I neither know nor care what reply I made; I could have recited an extract from the Bodleian catalogue, I think, for all the difference it would have made. Jack Prestcott was not interested in anything but the sound of his own delusions, which poured from his mouth in a thick torrent. He kept me there for half an hour, as he recited to me all his ills, and how he had overcome them. Every detail was put in, much as he later put it down in his manuscript. Indeed, some of the words and phrases and sentences, some of the little asides and comments, were precisely the same and I believe that in all the years that have passed between that visit and his putting pen to paper, he has done nothing except go over in his mind the self-same account, repeating endlessly in his delirium the same events. When he dies he may go to hell; it would be no more than deserved. But in my opinion he is in it already, for Tully says true, a diis quidem immortalibus-quae potest homini major esse poena furore atque dementia, what greater punishment can the gods inflict upon a man than madness?

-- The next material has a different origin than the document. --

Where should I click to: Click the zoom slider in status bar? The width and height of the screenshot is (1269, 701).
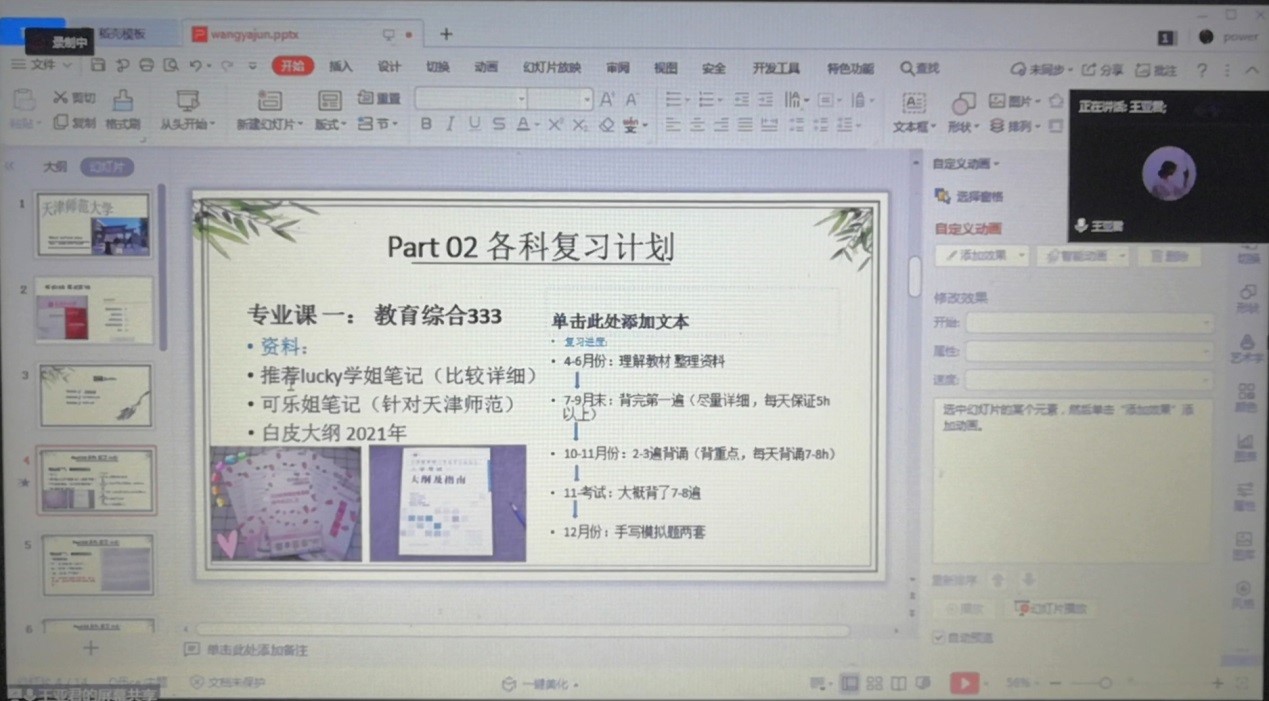(x=1104, y=683)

I was at a loss to understand his purpose in coming, for I knew he hardly recognized me as a friend, and I had certainly done nothing to encourage any intimacy. I thought perhaps he wanted to consult me on matters of historical fact, and did my best to indicate I would not assist him in any way. But instead he held up his hand to silence me in a gesture of the most perfect condescension.

“I have come to provide you with material, not to ask your opinion,” he said with a sly smile. “I wish you to keep these papers, if you will. I will certainly reclaim them some day, perhaps if my suit still has to go formally to law, but I shall be on the move in the next few months, and am in no position to guard them carefully. If you keep them, you will be doing me as much a favor as I am doing you, for Dr. Walk’s would surely want them back if he knew where they were.”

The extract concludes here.